▸ **Your assignment**
Your task is to gather the lines below that hold the string "agent".

(Data to process Opens)

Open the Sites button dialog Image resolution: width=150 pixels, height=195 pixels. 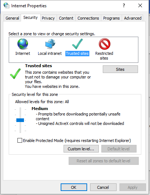pos(120,69)
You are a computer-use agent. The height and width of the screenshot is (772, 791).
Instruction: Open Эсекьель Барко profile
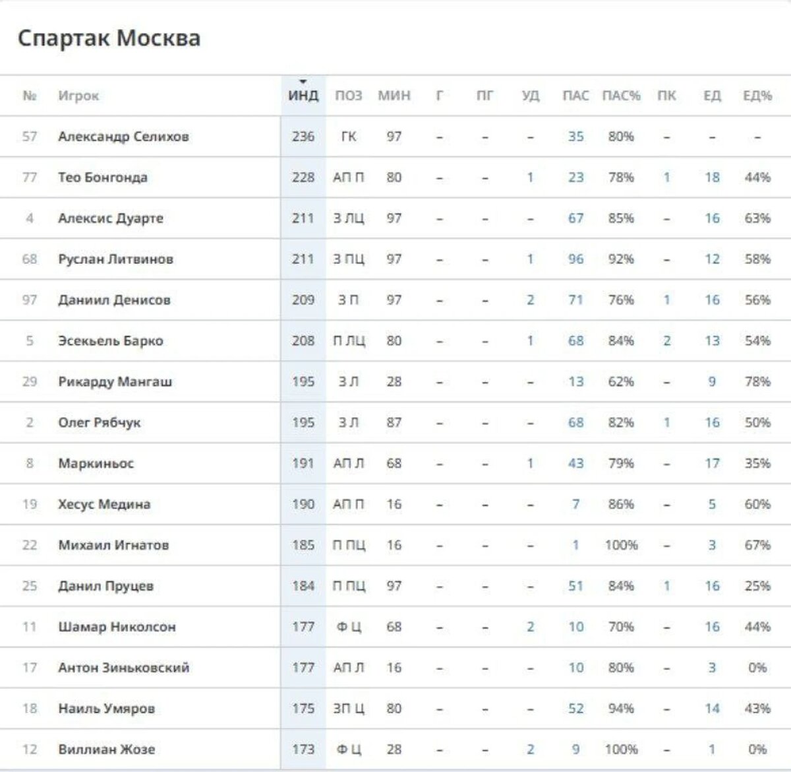111,341
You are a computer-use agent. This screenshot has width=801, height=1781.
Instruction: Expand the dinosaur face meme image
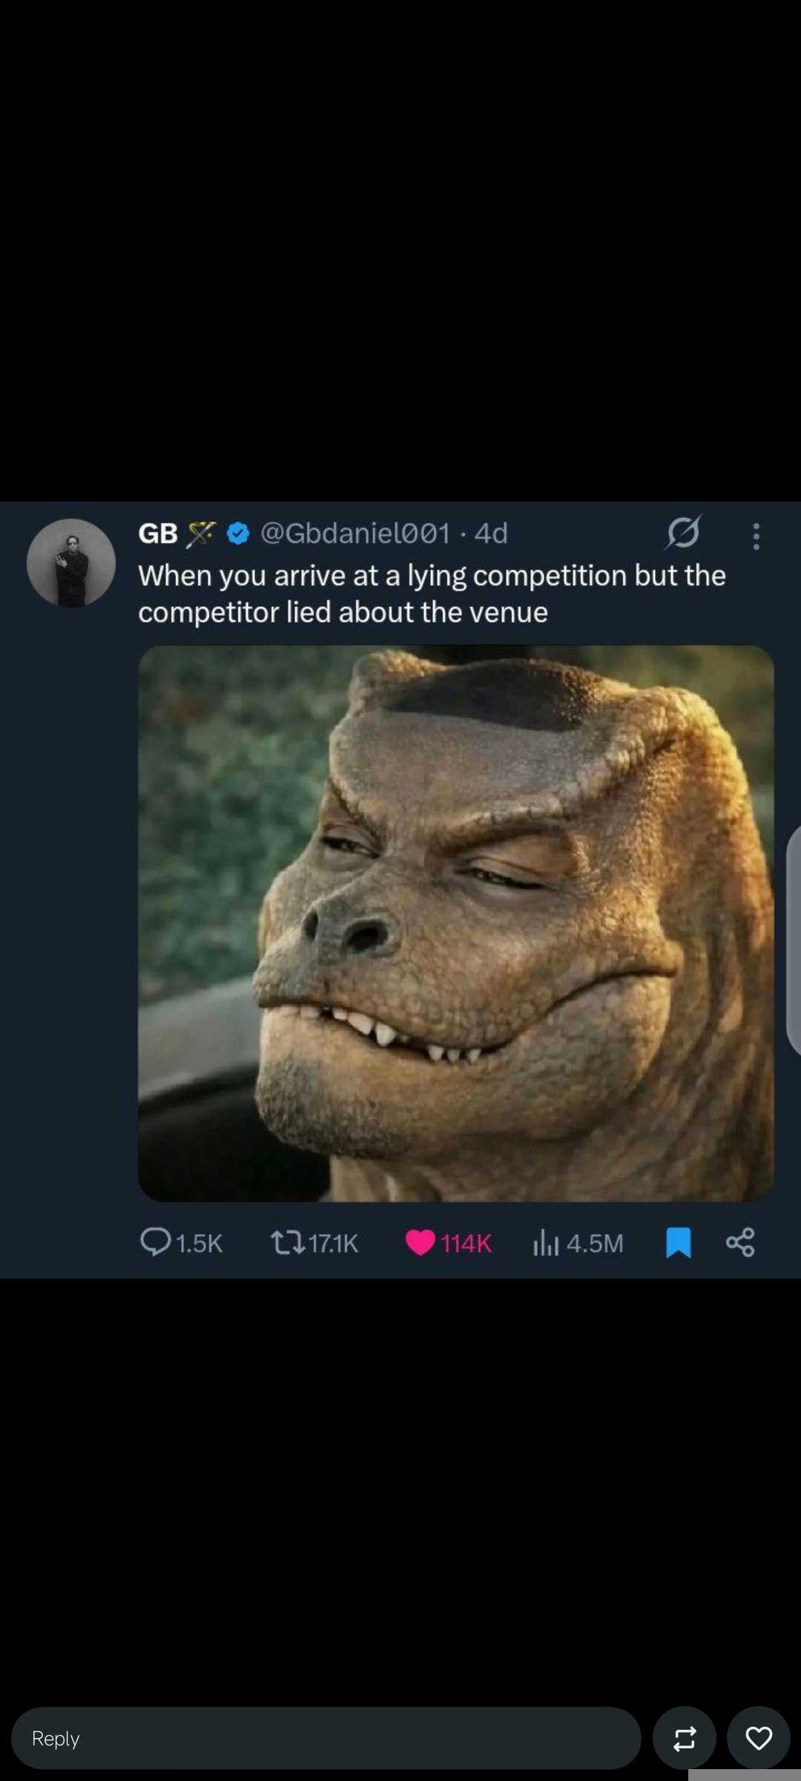point(456,923)
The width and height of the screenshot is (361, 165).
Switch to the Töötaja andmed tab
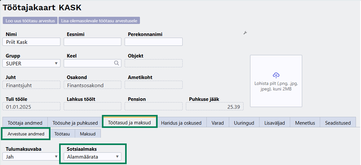pos(25,122)
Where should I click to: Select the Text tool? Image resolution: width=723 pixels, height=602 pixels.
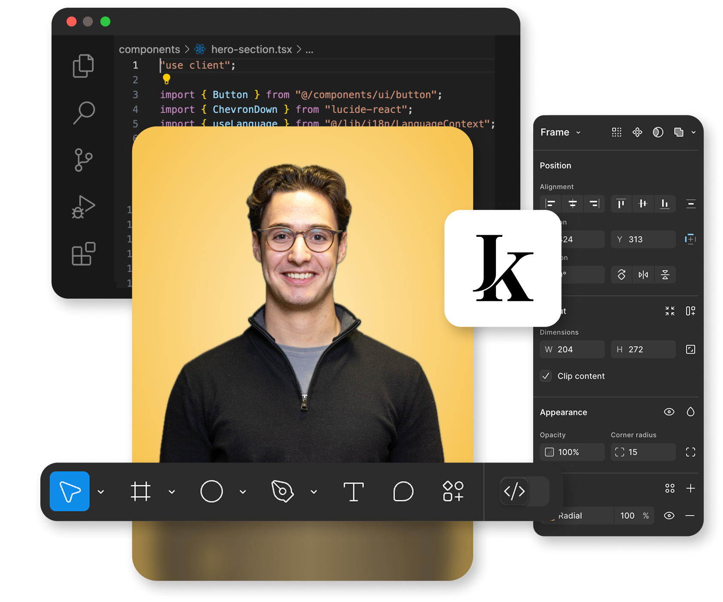pos(353,491)
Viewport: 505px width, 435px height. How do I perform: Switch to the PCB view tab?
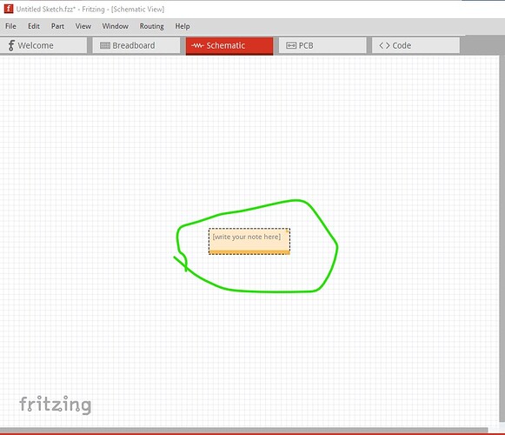click(322, 45)
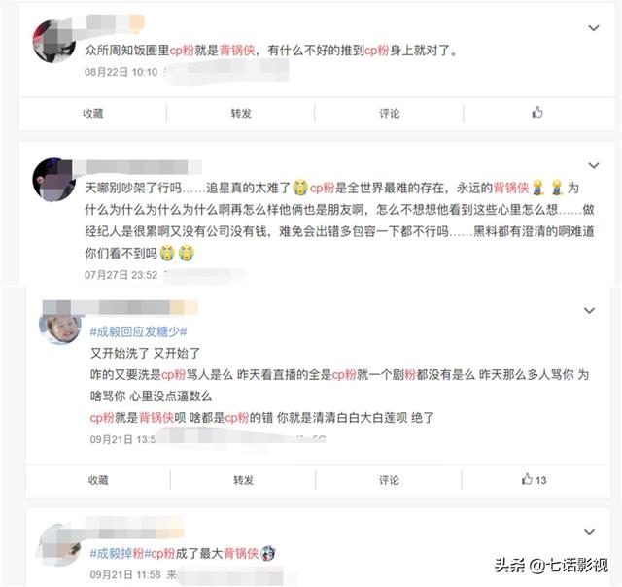This screenshot has width=622, height=587.
Task: Click the 08月22日 10:10 timestamp
Action: (121, 72)
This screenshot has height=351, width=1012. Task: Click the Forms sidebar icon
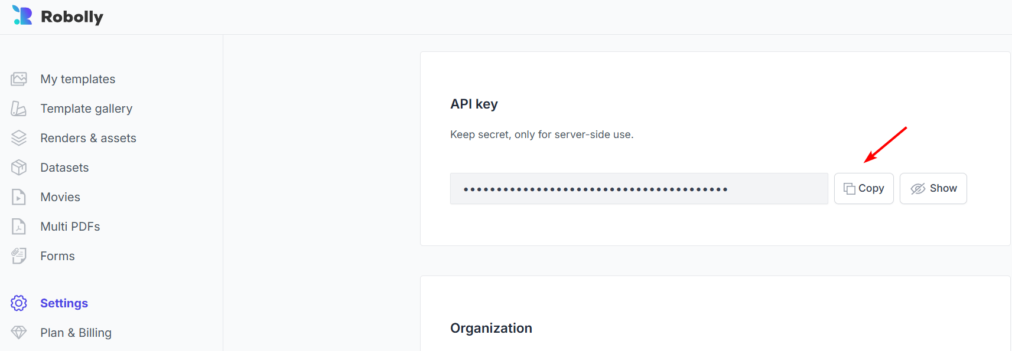[19, 256]
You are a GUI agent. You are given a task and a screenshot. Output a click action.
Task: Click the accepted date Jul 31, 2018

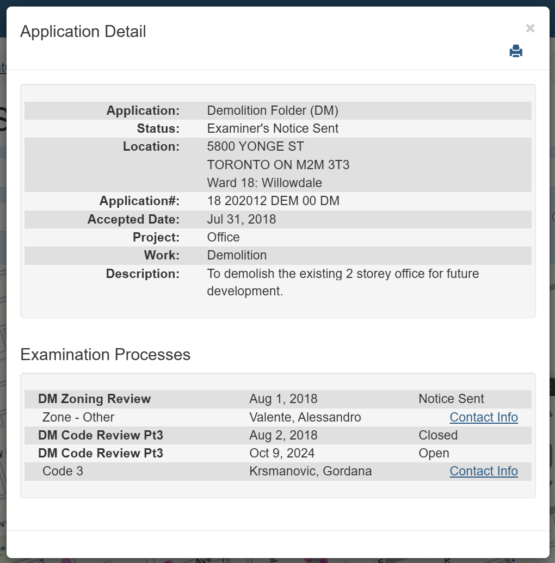point(242,219)
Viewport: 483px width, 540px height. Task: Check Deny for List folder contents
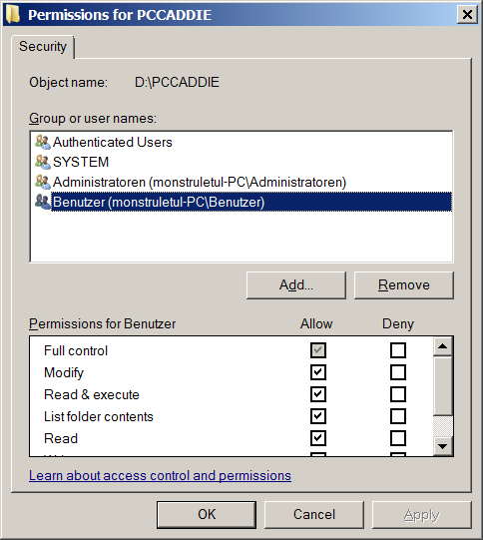(398, 416)
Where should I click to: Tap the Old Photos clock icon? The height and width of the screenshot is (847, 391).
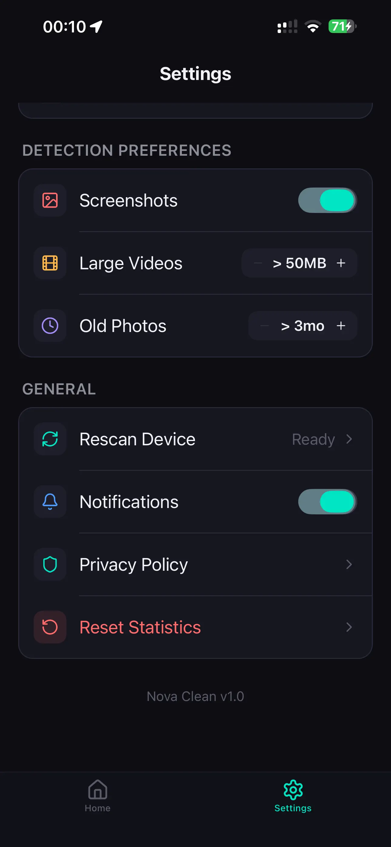[x=50, y=326]
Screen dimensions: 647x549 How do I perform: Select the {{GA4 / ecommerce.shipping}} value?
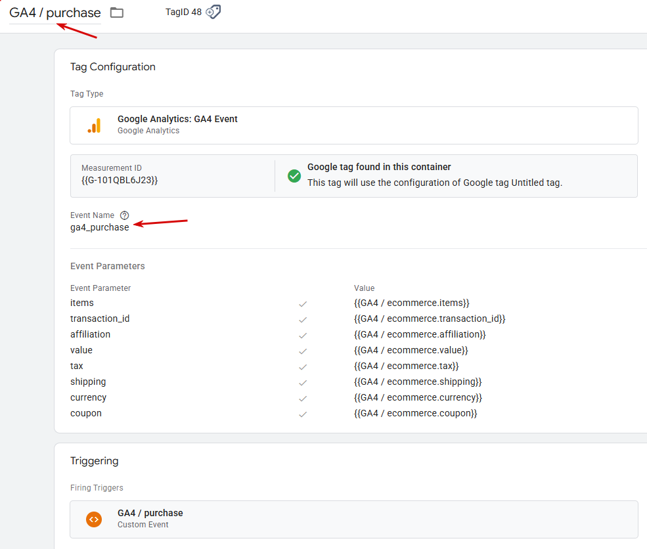coord(418,382)
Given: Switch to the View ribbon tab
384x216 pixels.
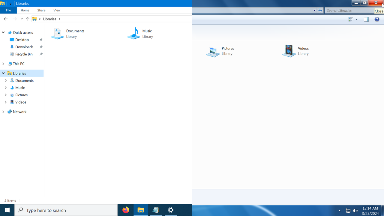Looking at the screenshot, I should tap(57, 10).
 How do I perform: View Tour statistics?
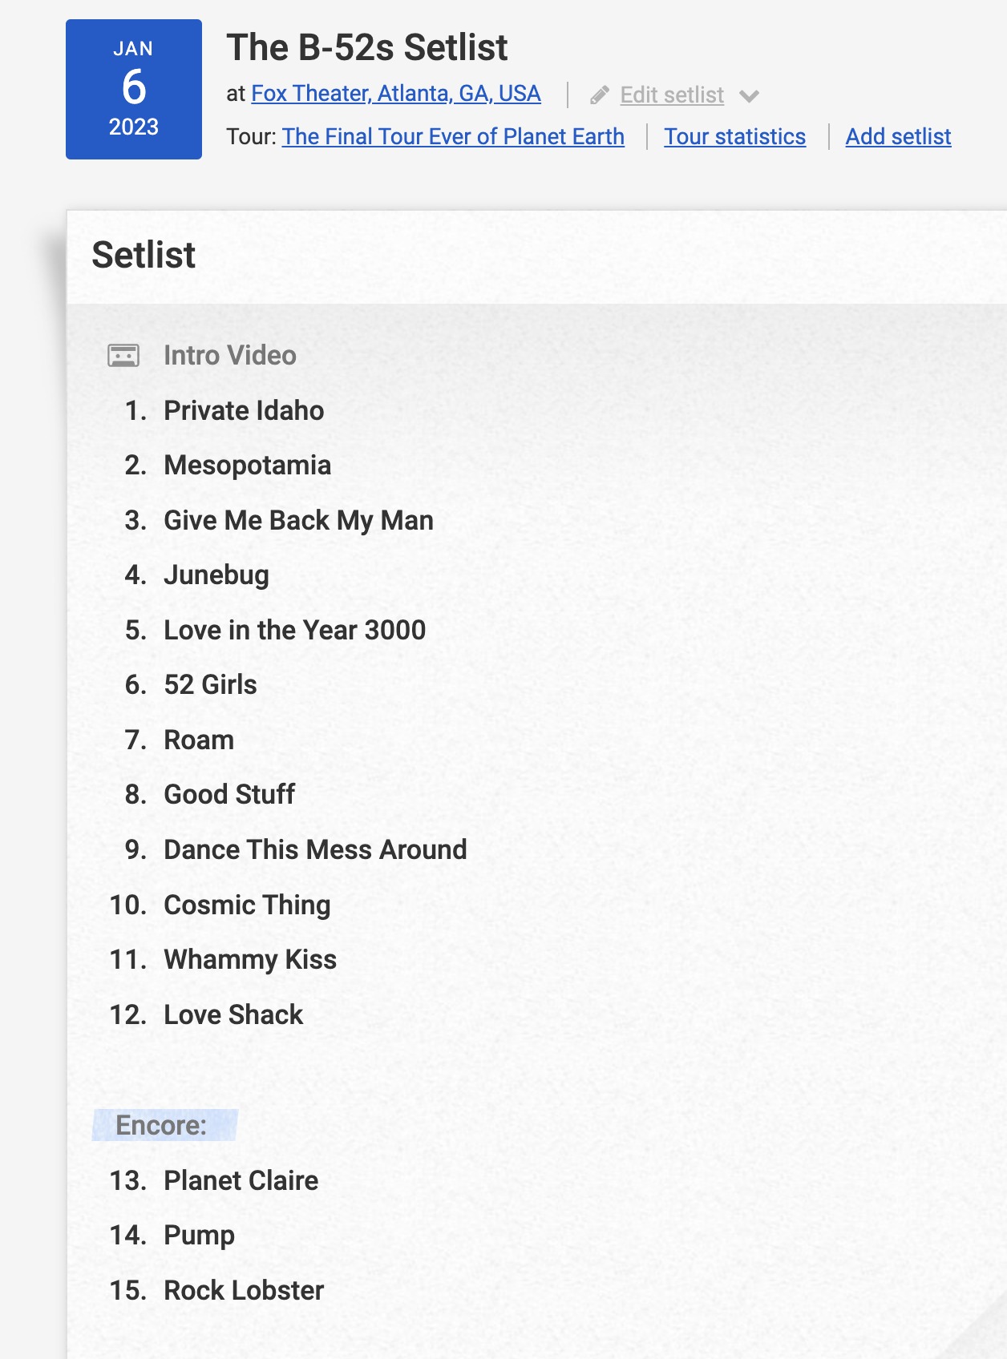pos(734,137)
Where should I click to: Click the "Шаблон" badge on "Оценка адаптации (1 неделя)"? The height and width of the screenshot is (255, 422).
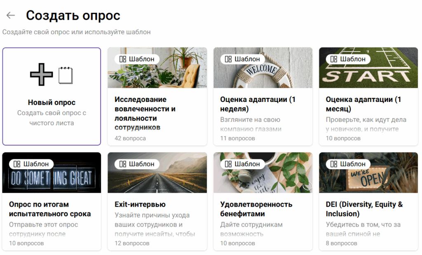pos(243,59)
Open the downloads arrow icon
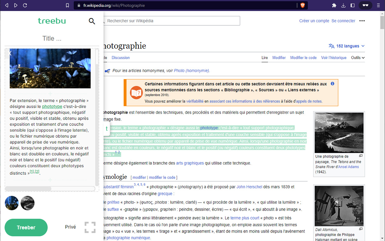385x241 pixels. click(x=343, y=5)
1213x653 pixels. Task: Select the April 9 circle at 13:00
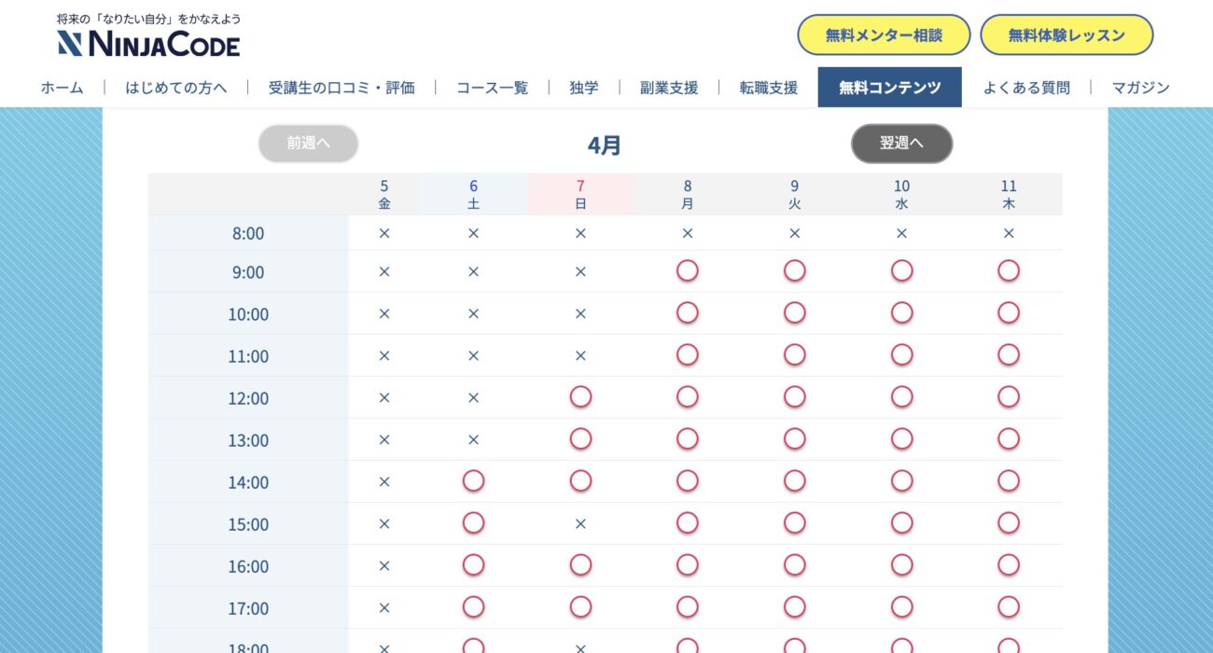click(x=794, y=439)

(Data to process Closes)

▸ **Solution**
You are a computer-use agent. The height and width of the screenshot is (772, 791).
You are a computer-use agent. This screenshot has width=801, height=1781.
You are a GUI agent. You are given a task and a screenshot. Output a click action.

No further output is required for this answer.